Appellant also contends that she lacked the intent necessary to harass respondent. Appellant testified that she continued to contact respondent in order to find out why their relationship had ended. As we explained in Kush, the question before the district court is “not why appellant conducted [herself] in the manner [she] did, but whether appellant’s actions had, or were intended to have, a substantial adverse effect on the safety, security, or privacy of respondent.” 683 N.W.2d at 844 (citing Minn. Stat. § 609.748, subd. 1(a)(1)). Under the statute, all that matters is whether appellant actually committed several unwanted acts that substantially affected respondent’s privacy. Minn. Stat. § 609.748, subd. 1(a)(1) (defining “harassment”). Even if appellant did not intend to harass respondent, the district court found that “acts of harassment [were] committed.” Accordingly, her personal intentions are not dispositive, and the district court did not err in issuing the HRO.
Mindful of our standard of review and with due regard given to the district court’s opportunity to determine the credibility of witnesses, we conclude that the record reasonably supports the district court’s findings that appellant’s conduct constituted harassment. See Minn. Stat. § 609.748, subd. 5(a)(3) (a court may grant an HRO when “the court finds at the hearing that there are reasonable grounds to believe that the respondent has engaged in harassment”); Minn. R. Civ. P. 52.01 (due regard is given to the district court’s opportunity to judge the credibility of witnesses).

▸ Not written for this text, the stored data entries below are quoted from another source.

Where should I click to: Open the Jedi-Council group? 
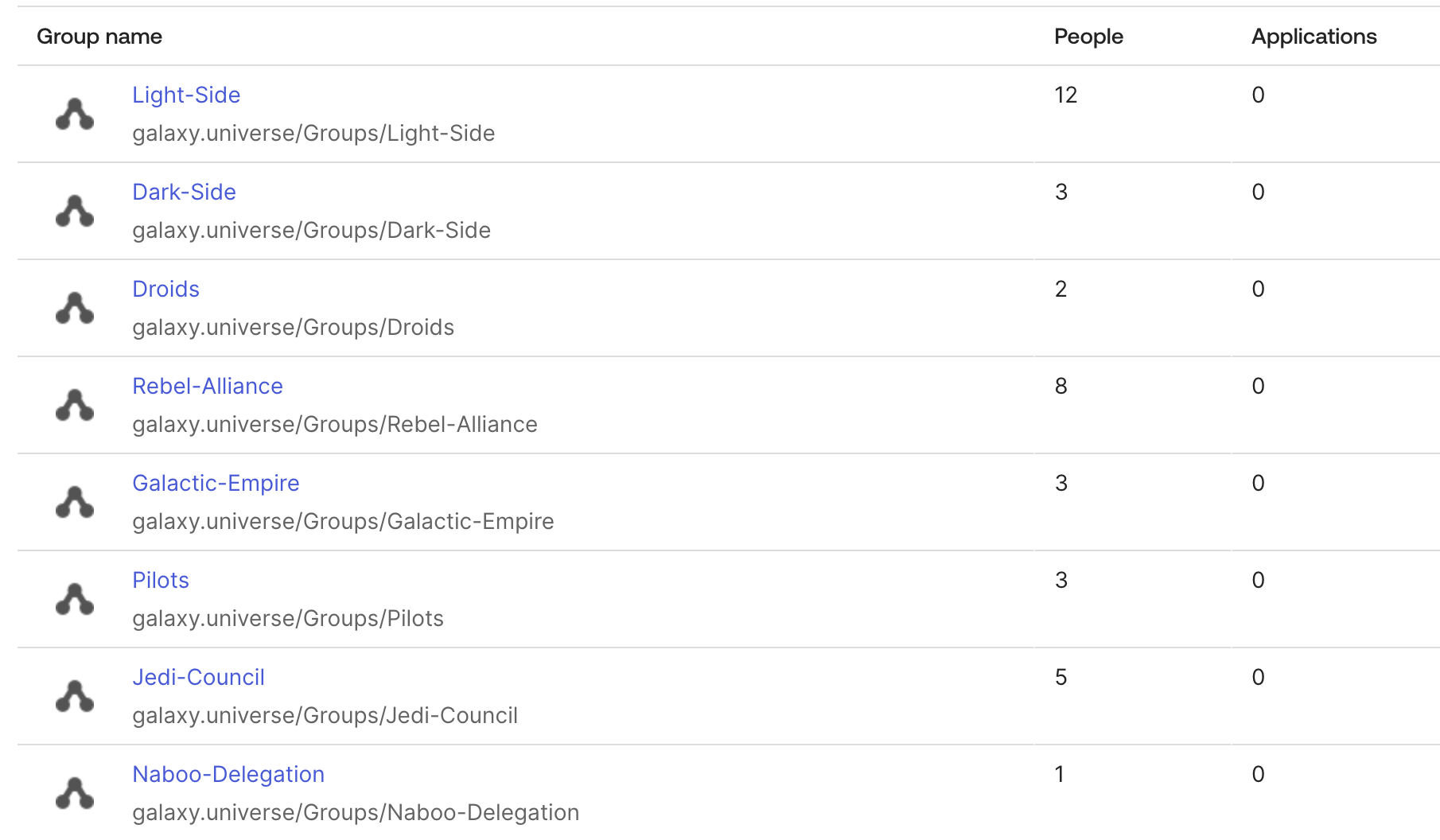198,677

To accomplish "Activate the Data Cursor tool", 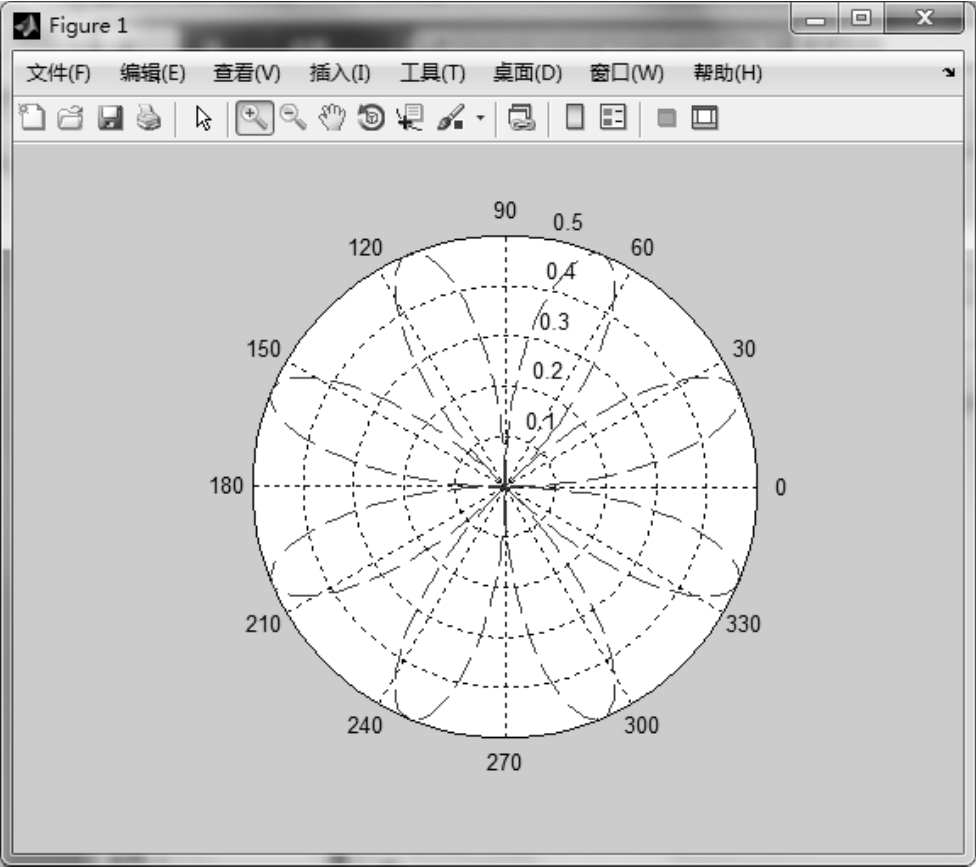I will (x=409, y=118).
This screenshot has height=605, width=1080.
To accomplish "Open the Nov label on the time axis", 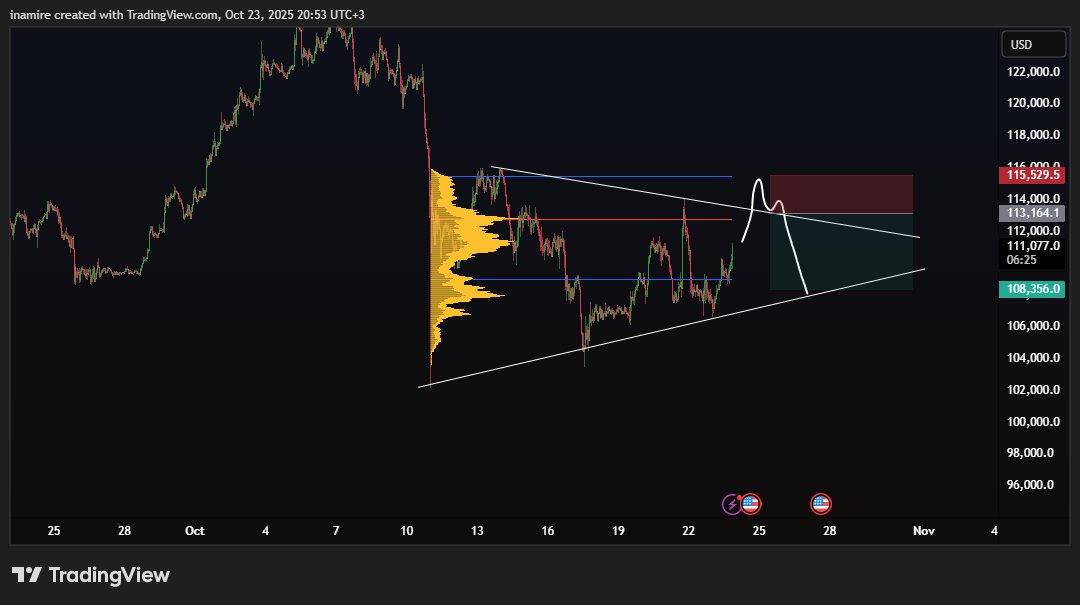I will click(922, 531).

Because the district court’s findings establish reasonable grounds to believe that appellant engaged in repeated incidents of intrusive or unwanted acts, words, or gestures that had a substantial adverse effect on the safety, security, or privacy of respondent, the district court did not abuse its discretion in awarding an HRO to respondent.
* Retired judge of the Minnesota Court of Appeals, serving by appointment pursuant to Minn. Const. art. VI, § 10.
 Appellant filed her brief with this court as a pro se litigant. She subsequently hired counsel in order to present oral argument to this court. See Tibbetts v. Erichsen, No. A04-829 (Minn. App. Nov. 9, 2004) (order) (granting appellant’s motion to present oral argument).